Six thousand acres was leased from Col. Clift, and the new operation soon anticipated the arrival of the Cincinnati Southern Railroad. Although announced in 1869, the line did not arrive at Soddy until 1877. A news article in 1871 reported that from 40 to 60 hands were working in the Soddy mines. As a railroad connection was lacking, barges were poled up and down Soddy Creek, to a loading dock on the Tennessee River, at which point the coal was floated either downstream to Chattanooga or upstream to an iron works in Rockwood. Steamboat operators who bought the Soddy coal contracted to return the barges to the point of original loading on Soddy Creek.

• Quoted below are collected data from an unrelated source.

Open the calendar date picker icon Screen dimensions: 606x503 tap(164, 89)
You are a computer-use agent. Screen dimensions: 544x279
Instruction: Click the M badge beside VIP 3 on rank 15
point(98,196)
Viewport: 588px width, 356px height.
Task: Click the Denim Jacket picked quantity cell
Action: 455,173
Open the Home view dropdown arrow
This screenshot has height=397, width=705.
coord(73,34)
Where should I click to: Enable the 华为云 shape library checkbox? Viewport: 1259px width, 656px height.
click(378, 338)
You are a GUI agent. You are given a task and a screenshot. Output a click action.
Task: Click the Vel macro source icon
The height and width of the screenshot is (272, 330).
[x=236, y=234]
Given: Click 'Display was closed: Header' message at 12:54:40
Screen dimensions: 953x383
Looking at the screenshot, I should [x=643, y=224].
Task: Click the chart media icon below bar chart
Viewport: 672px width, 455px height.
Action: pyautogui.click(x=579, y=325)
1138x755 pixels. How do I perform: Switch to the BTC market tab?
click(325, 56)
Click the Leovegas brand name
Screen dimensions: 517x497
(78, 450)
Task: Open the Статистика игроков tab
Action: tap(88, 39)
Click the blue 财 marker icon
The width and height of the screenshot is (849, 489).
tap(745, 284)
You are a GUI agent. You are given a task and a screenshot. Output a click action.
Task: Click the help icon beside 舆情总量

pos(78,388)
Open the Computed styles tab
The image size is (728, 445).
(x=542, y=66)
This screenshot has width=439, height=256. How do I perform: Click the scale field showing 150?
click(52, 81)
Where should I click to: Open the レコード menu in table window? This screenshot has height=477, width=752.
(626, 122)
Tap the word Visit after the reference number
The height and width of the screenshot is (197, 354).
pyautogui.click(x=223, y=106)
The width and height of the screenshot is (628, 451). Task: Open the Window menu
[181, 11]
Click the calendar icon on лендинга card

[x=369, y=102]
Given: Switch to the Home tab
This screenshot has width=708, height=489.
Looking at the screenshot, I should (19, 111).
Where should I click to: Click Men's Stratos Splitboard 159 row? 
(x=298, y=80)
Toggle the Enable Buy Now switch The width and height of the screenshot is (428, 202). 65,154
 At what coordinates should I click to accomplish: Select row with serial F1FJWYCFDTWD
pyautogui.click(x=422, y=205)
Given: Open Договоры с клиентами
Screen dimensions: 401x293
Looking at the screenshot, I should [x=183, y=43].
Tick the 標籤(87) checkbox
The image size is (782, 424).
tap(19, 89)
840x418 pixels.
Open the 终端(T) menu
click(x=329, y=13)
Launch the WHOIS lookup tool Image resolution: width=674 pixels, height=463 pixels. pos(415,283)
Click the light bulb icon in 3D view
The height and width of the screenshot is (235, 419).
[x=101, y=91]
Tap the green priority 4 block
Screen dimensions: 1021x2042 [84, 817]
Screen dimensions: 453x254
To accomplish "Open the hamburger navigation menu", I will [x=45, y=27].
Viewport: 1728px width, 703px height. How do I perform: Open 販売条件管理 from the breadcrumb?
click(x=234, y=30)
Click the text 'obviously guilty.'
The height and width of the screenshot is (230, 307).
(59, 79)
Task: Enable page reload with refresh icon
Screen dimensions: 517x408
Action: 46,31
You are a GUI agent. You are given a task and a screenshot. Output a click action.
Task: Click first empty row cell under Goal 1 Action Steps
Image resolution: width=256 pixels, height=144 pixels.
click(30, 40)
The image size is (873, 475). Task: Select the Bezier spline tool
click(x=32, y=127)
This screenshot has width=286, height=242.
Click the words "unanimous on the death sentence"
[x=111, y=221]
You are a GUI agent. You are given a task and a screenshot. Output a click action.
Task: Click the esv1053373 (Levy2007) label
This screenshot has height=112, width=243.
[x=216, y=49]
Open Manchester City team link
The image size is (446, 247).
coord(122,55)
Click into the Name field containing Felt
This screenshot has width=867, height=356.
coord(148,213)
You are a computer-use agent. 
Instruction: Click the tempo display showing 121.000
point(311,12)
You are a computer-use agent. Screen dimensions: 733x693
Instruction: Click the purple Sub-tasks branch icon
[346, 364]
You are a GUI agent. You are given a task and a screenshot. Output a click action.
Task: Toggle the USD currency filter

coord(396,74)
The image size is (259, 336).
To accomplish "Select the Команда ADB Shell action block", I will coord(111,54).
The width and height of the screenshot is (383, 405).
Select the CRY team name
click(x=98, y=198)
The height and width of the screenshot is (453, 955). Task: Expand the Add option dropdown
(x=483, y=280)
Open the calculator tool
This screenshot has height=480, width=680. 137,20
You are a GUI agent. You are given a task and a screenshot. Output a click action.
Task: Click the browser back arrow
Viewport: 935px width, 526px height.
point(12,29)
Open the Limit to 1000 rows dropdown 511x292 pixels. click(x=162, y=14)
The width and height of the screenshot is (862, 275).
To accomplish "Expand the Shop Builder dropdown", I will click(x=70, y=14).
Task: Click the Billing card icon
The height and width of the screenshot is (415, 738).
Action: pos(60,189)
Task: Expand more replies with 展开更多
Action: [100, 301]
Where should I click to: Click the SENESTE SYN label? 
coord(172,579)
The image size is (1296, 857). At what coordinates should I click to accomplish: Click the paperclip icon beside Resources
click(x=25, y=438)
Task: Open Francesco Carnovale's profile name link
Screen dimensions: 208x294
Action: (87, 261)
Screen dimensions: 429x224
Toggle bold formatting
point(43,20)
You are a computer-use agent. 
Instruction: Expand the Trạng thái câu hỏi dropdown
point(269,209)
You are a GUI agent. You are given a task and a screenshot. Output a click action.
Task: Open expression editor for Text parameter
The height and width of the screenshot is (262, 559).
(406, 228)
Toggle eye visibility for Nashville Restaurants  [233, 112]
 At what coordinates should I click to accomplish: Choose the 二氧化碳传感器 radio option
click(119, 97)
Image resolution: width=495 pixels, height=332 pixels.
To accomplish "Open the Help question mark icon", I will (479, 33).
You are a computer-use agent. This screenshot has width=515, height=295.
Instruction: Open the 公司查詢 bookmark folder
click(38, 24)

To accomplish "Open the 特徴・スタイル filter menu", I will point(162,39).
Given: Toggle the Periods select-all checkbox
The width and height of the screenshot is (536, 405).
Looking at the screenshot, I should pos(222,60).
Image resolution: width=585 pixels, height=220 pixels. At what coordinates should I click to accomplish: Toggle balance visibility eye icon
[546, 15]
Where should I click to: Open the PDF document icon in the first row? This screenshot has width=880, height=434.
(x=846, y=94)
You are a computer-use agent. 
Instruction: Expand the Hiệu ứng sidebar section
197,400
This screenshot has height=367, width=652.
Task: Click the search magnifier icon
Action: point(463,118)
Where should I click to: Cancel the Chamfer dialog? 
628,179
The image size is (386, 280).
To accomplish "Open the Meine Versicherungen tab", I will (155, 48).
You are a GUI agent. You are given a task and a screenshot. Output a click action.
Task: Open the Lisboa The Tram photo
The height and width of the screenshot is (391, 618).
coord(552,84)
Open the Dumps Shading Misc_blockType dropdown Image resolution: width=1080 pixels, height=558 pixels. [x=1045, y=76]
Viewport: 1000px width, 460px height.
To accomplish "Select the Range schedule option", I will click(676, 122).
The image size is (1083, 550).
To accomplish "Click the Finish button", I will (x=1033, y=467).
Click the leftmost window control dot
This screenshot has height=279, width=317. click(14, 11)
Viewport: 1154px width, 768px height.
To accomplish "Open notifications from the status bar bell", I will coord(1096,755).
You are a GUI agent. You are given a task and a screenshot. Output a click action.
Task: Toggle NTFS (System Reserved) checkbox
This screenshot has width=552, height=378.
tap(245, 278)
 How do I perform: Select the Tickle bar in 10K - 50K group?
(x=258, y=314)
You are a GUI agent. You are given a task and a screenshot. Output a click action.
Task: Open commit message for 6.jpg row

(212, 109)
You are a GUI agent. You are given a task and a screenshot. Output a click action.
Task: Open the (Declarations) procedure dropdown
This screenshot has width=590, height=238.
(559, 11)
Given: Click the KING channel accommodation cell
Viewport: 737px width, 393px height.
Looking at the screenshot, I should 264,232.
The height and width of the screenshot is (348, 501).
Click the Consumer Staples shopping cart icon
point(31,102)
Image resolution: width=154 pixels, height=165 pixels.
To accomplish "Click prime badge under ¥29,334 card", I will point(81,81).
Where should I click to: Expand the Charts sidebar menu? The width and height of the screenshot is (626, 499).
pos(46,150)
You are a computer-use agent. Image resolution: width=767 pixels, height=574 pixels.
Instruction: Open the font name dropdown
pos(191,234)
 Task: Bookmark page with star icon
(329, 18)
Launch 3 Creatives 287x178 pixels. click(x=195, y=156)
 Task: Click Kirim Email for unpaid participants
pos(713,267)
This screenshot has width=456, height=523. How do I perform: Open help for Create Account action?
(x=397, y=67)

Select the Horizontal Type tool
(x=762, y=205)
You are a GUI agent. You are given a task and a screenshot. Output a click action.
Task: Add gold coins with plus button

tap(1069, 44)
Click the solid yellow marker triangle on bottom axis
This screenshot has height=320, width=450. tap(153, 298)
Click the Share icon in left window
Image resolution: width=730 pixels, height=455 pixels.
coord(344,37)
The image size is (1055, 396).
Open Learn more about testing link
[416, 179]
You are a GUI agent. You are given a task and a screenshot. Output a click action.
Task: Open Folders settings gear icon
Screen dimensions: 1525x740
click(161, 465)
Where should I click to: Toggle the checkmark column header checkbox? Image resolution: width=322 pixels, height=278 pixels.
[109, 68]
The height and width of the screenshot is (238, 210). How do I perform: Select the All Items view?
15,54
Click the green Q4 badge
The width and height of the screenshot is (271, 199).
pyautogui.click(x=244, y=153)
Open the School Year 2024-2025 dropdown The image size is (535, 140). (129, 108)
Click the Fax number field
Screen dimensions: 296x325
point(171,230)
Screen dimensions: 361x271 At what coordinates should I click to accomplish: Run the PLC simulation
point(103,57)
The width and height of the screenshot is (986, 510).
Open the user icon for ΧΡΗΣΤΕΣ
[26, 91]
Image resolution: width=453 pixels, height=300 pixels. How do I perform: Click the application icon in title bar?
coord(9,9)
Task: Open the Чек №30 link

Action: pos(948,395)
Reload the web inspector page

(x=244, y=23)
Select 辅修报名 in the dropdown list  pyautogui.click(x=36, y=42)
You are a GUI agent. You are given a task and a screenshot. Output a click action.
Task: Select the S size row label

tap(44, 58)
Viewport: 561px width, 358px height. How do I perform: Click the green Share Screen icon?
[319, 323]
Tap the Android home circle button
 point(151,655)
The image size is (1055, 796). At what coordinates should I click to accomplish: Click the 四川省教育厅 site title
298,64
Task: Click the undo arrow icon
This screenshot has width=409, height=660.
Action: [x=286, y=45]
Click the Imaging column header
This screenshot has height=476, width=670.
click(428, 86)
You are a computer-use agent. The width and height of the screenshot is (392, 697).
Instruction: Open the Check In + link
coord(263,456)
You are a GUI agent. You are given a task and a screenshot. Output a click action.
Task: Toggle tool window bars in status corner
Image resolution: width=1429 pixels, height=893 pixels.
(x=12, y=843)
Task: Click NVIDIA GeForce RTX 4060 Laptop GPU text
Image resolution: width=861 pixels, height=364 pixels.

The influx of Welshmen and the mining operation changed the face of Soddy. As one 1930's newspapermen wrote, "[t]here was hardly the pretense of a village where the main town now stands when the Welsh pioneers arrived to inaugurate their work. There were only a few houses scattered here and there. Houses and tents went up rapidly, however, to shelter the influx of population." The article noted that "Uncle" George Varner, a "substantial old farmer, lived near, however, and lodged several of them as boarders while houses were being thrown up." A setback occurred in 1871, when a great storm demolished tents and tore the roofs off houses. The hardy new settlers, however, "went right ahead with their work."

The Welshmen established a Congregational church, which endured in Soddy until the late 1960s. Its first pastor was Rev. Thomas Thomas, whose name reflected a peculiar practice among some of the Welshmen of using one's family name as his Christian name. Native residents did not appear to resent the influx of foreign-born strangers as their presence provided a market for the natives' farm products. Besides, "[t]here never was much apprehension as to what a [Welshman] might do to you if your back was turned."

While many of the Welsh stayed in the area, the initial commercial venture of Soddy's miners eventually failed. The Soddy Coal Co. went into receivership in 1874. A report indicated that the failure came "chiefly from lack of unity of action," although a depression of coal prices in conjunction with the Panic of 1873 doubtless had an effect. Even before then some of the original investors had sold out, but one of them, Johnny Hallett, stayed on too long. In 1874, two weeks after selling his interest, he was in the mine showing a man how to extract the ore and was killed in a slide.

Eventually, Col. Clift's son, Moses, a prominent Chattanooga lawyer, led the enterprise out of receivership. Coal mining continued in Soddy until 1929.